George slowed his pace yet again as he turned a corner and the door to the dining room came into view. “You never did go to London for a Season, did you?”
“You know I didn’t.”
He wondered why. Mary had done so, and she and Billie usually did everything together. But it didn’t seem polite to ask, at least not now, just as supper was about to commence.
“I didn’t want to,” Billie said.
George did not point out that he had not asked for an explanation.
“I’d have been dreadful at it.”
“You’d have been a breath of fresh air,” he lied. She would have been dreadful at it, and then he’d have been conscripted to be her social savior, making sure her dance card was at least halfway filled, and then defending her honor every time some brainless young lord assumed she was lax of morals because she was a bit too loud and free.
It would have been exhausting.
“Excuse me,” he murmured, pausing to ask a footman to find her an ottoman. “Shall I hold you until he returns?”
“Hold me?” she echoed, as if she had suddenly lost her command of English.
“Is something wrong?” his mother asked, watching them with undisguised curiosity through the open doorway. She, Lady Bridgerton, and Georgiana had already taken their seats. The gentlemen were waiting for Billie to be set down.
“Sit,” George told them, “please. I’ve asked a footman to bring something for under the table. So that Billie may elevate her foot.”
“That’s very kind of you, George,” Lady Bridgerton said. “I should have thought of that.”
“I’ve turned an ankle before,” he said, carrying Billie into the room.
“And I have not,” Lady Bridgerton returned, “although one would think I’d be an expert on them by now.” She looked over at Georgiana. “I think you might be the only one of my children who hasn’t broken a bone or twisted a joint yet.”
“It’s my special skill,” Georgiana said in a flat voice.
“I must say,” Lady Manston said, looking over at George and Billie with a deceptively placid smile, “the two of you make quite a pair.”
George speared his mother with a stare. No. She might want to see him married, but she was not going to try this.
“Don’t tease so,” Billie said, with exactly the right amount of affectionate admonishment in her voice to put a halt to that line of thinking. “Who else would carry me if not George?”
“Alas, my fractured limb,” Andrew murmured.
“How did you break it?” Georgiana asked.
He leaned forward, his eyes sparkling like the sea. “Wrestled with a shark.”
Billie snorted.
“No,” Georgiana said, unimpressed, “what really happened?”
Andrew shrugged. “I slipped.”
There was a little beat of silence. No one had expected anything so mundane as that.
“The shark makes for a better story,” Georgiana finally said.
“It does, doesn’t it? The truth is rarely as glamorous as we’d like.”
“I thought at the very least you’d fallen from the mast,” Billie said.
“The deck was slippery,” Andrew said in a matter-of-fact manner. And while everyone was pondering the utter banality of this, he added, “It gets that way. Water, you know.”
The footman returned with a small tufted ottoman. It was not as tall as George would have liked, but he still thought it would be better for Billie than letting her foot dangle.
“I was surprised Admiral McClellan allowed you to recuperate at home,” Lady Manston said as the footman crawled under the table to set the ottoman into place. “Not that I’m complaining. It’s delightful to have you at Crake where you belong.”
Andrew gave his mother a lopsided smile. “Not much use for a one-armed sailor.”
“Even with all those peg-legged pirates?” Billie quipped as George set her down in her seat. “I thought it was practically a requirement to be missing a limb at sea.”

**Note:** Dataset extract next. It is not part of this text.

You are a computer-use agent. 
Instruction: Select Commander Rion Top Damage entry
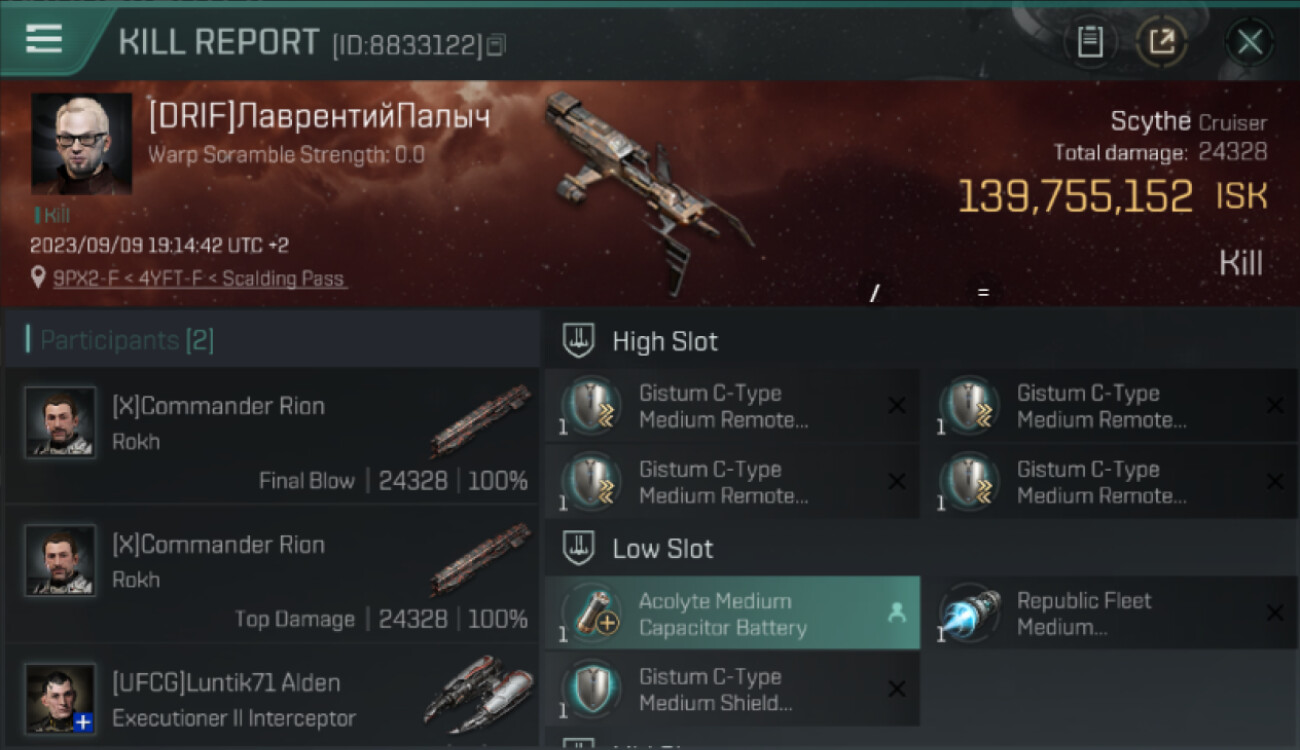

Andrew tipped his head thoughtfully to the side. “Our cook is missing an ear.”
“Andrew!” his mother exclaimed.
“How gruesome,” Billie said, eyes aglow with macabre delight. “Were you there when it happened?”
“Billie!” her mother exclaimed.
Billie whipped her head around to face her mother, protesting, “You can’t expect me to hear about an earless sailor and not ask.”
“Nevertheless, it is not appropriate conversation at a family supper.”
Gatherings between the Rokesby and Bridgerton clans were always classified as family, no matter that there wasn’t a drop of shared blood between them. At least not within the last hundred years.
“I can’t imagine where it would be more appropriate,” Andrew said, “unless we all head out to the public inn.”
“Alas,” Billie said, “I’m not allowed this time of night.”
Andrew flashed her a cheeky grin. “Reason seven hundred and thirty-eight why I’m glad I was not born a female.”
Billie rolled her eyes.
“Are you allowed during the day?” Georgiana asked her.
“Of course,” Billie said, but George noticed that her mother didn’t look happy about it.
Neither did Georgiana. Her lips were pursed into a frustrated frown, and she had one hand on the table, her index finger tapping impatiently against the cloth.
“Mrs. Bucket makes the most delicious pork pie,” Billie said. “Every Thursday.”